I’ve been reporting recently on the City of Brantford’s attempts to move into its 2013 budget with a “Budget 101″ approach.
This comes out of the mayor’s taxpayers’ bill of rights and the so-called intelligent service delivery review. Both ideas, despite how critics and skeptics may view them as more hot air or a distraction, are worthy of attention.
The city if hoping to lead its ratepayers through a series of conversations about what services if offers, how those services are funded and run. At a critical point in that conversation, people will be asked to tell the city what services they want to pay for and which ones they would rather see the city get out of entirely.
The importance of broad public participation in this process cannot be overemphasized. Come budget time, the typical engagement with the broader public usually falls into one of the following categories:
- My taxes are too high.
- Why am I paying for things I never use?

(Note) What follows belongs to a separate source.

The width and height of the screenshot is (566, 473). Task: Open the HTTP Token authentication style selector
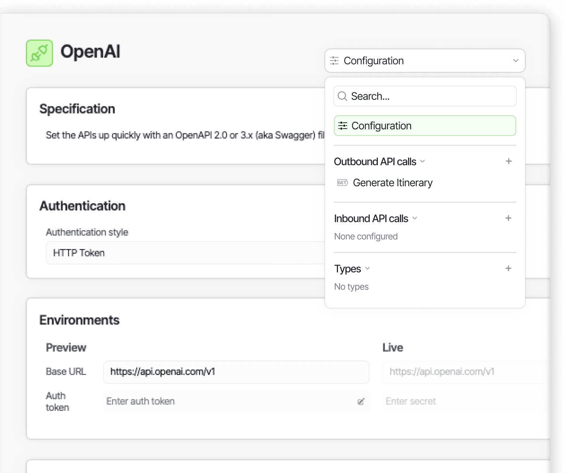pyautogui.click(x=185, y=253)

- Why are you cutting a service that I rely on?
- Can I please have some money?
In the reality of stagnant or next-to-zero growth in taxable assessment and ever-rising costs, this conversation is a needed one. As city treasurer Catherine Brubacher rightly pointed out at a recent meeting, the days of trimming percentages off of every department and business unit’s budgets must come to an end. Having trimmed $5.6 million out of budgets in this fashion over the past five years, there is little left to find using this method.
As of the 2012 budget, council and the city have also depleted all discretionary reserve funds— those pots of money the city keeps for discretionary use are not to be confused with the reserve funds that are mandated by city policy or provincial legislation and regulation (see: Development-charge reserve funds).
If significant savings are going to be found, an all-out discussion in the city needs to take place asking what services must continue (by mandate), which should continue because they’re valued and which should be cut. This can include a conversation on whether any and all of the above could continue but with a drastic change in the level of service.
I have my own thoughts on this based on what I’ve learned elsewhere and as opportunity allows I’ll share them in this space or in print/web through my Wellington Square column.
For those who keep coming back to the barricades over the unsustainable nature of municipal budgeting and taxation, you need to participate in this process. If you don’t, then you really have no one else to blame but yourselves.